The results were confirmed after a marathon 12-day election count with the last three MEPs elected.
Independents 4 Change candidate Mick Wallace took the third seat on the 19th count, with Ms O’Sullivan pipping Ms Clune to the fourth seat on the 20th count.
Fine Gael’s Sean Kelly and Fianna Fáil’s Billy Kelleher were elected last week.
Neither Ms O’Sullivan nor Ms Clune reached the quota, but both were deemed elected.
Ms O’Sullivan finished on 119,701 votes, with Ms Clune picking up 112,162 after the surplus of Mr Wallace’s vote was distributed.

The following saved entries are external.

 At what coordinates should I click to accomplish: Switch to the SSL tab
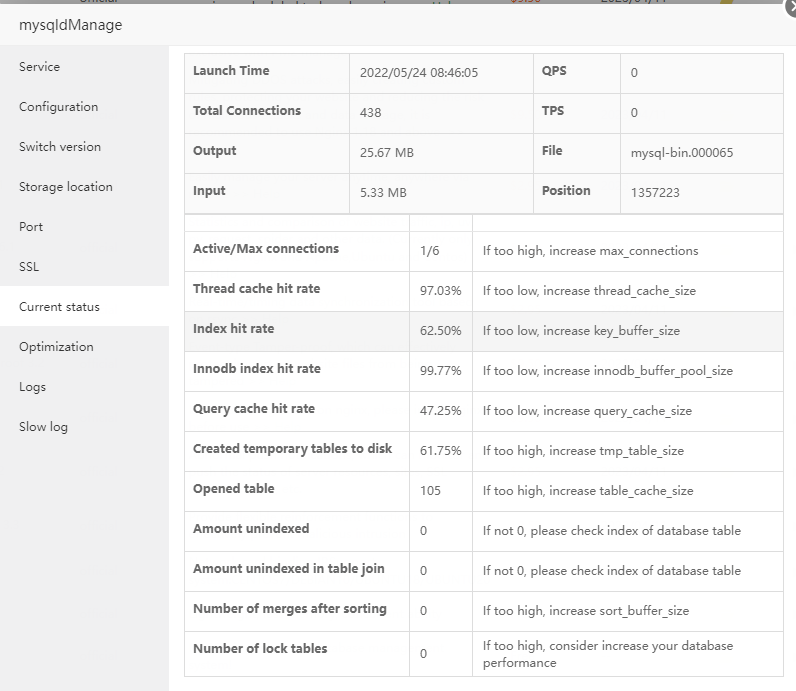coord(29,267)
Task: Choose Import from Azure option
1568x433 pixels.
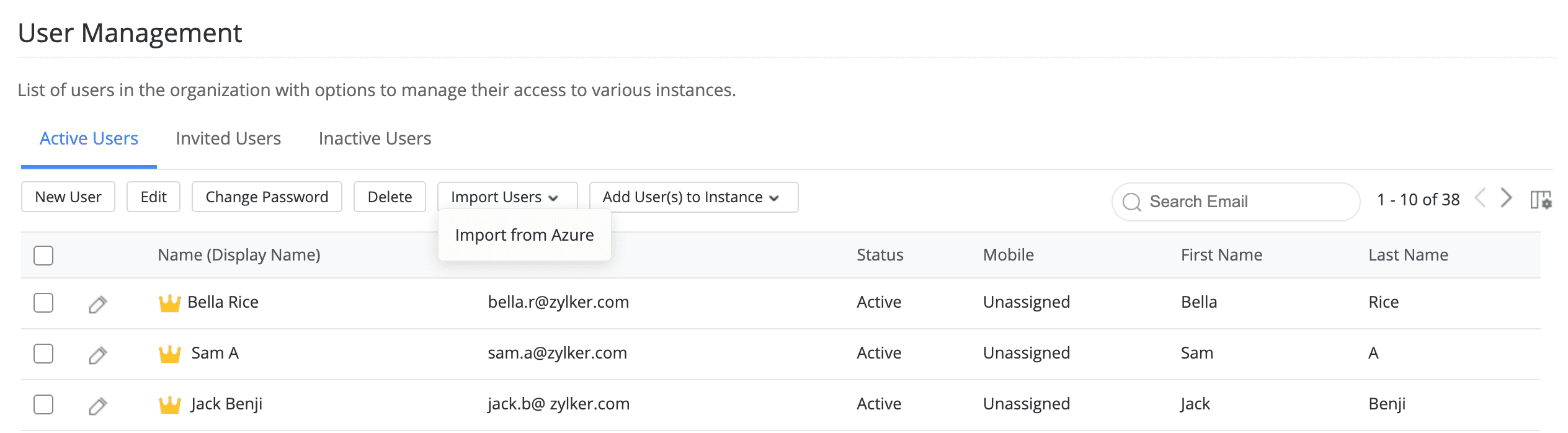Action: 524,235
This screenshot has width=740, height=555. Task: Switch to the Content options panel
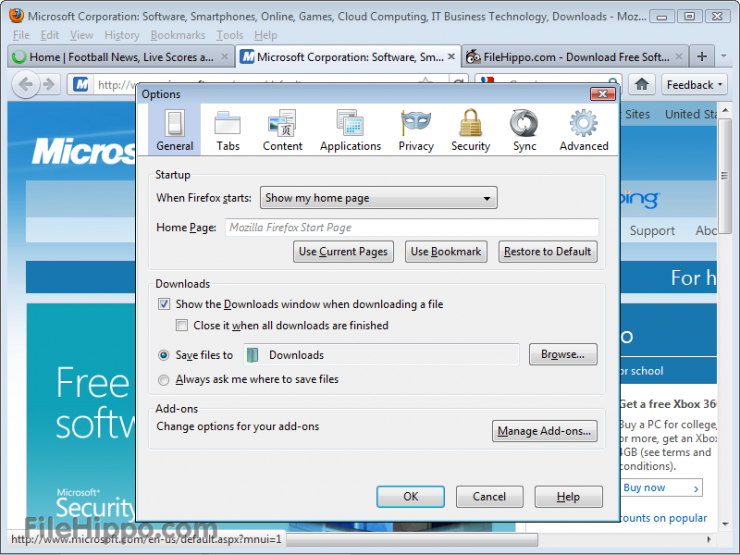(x=282, y=131)
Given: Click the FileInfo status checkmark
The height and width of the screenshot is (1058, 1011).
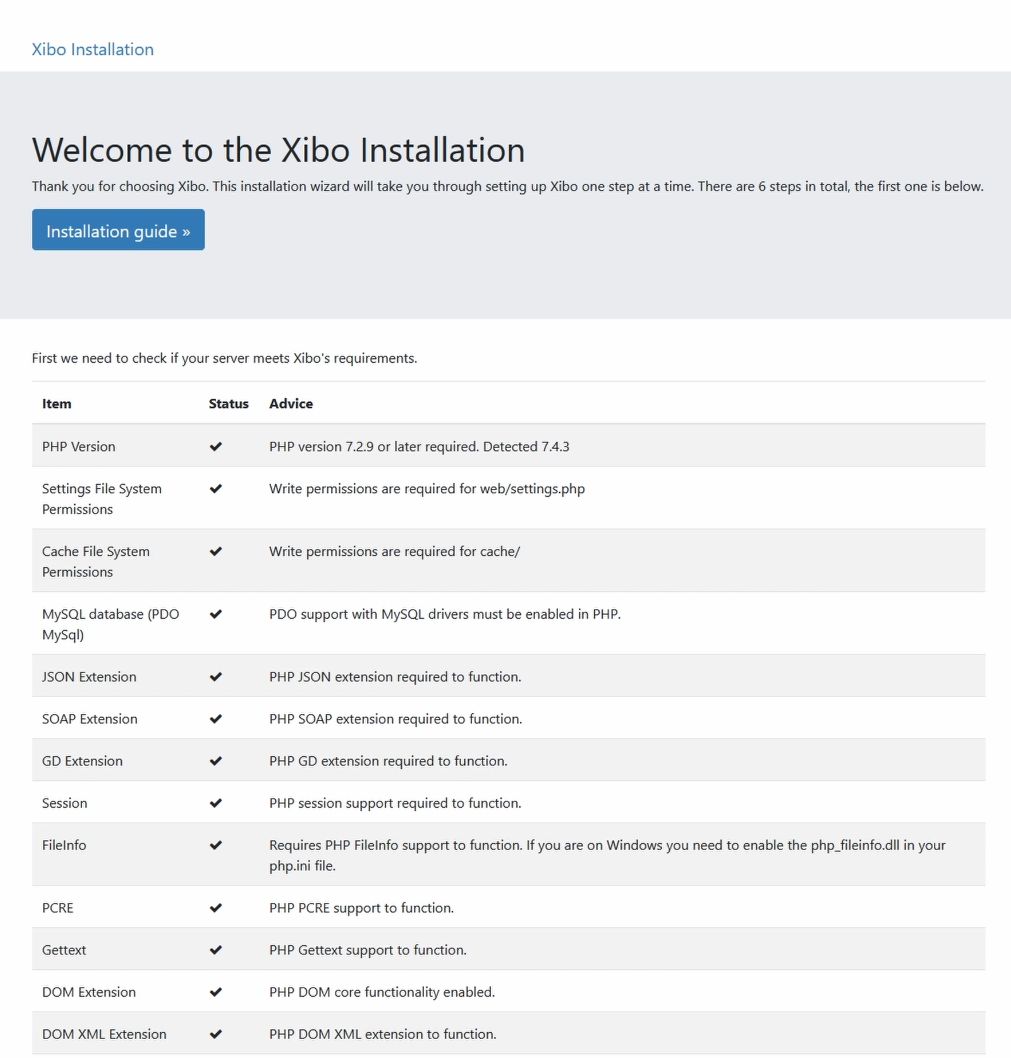Looking at the screenshot, I should click(x=216, y=845).
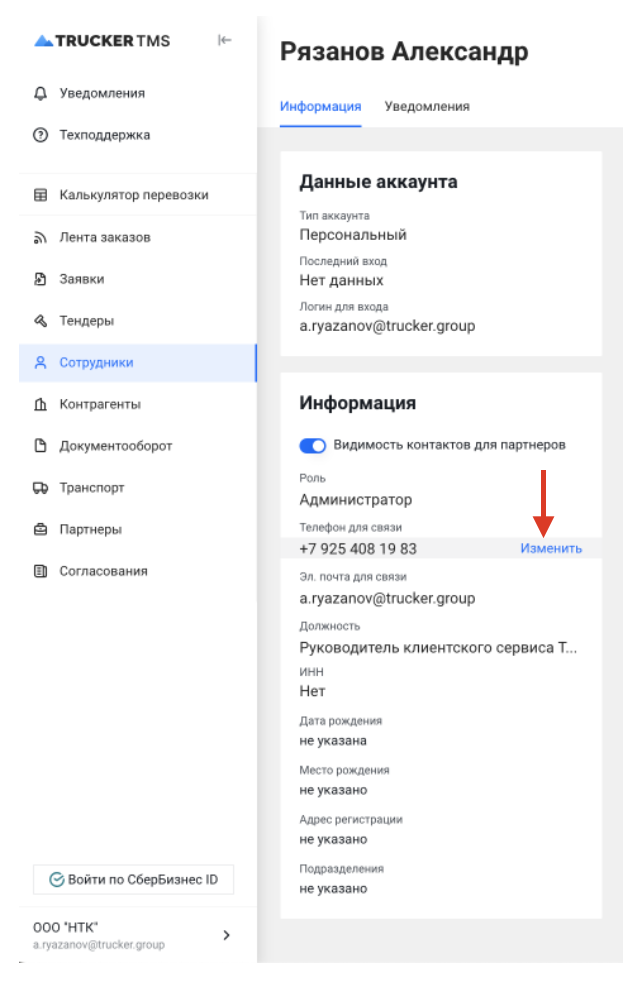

Ms O’Sullivan’s election is the latest step in the so-called ‘green wave’ in Irish politics, which saw the party secure 49 council seats, as well as one other European seat in Dublin, where Ciaran Cuffe was elected.

“I was hoping all the time that I would be the last surge of the green wave,” she said.
“We have had the election green wave — I am the end of that — and now we need the productivity of that, a new green wave.
“It is such a privilege, and it has been a difficult wait for everyone, but I have the fourth seat, the working seat and I am going to Europe.
"I give my commitment that I will not waste one moment.”
For Ms Clune, it was a bittersweet moment. She finds herself in the same situation as Barry Andrews of Fianna Fáil, who took the final seat in the Dublin constituency.
Neither will take their seat until Britain leaves the EU.
She said: “I don’t want to see Brexit happen at all but, I think, it is going to happen, unfortunately. It is a bittersweet moment...
“Europe matters more than ever now that we are facing into the next few years, the relationship this country will have with the UK and the relationship the UK will have with Europe.”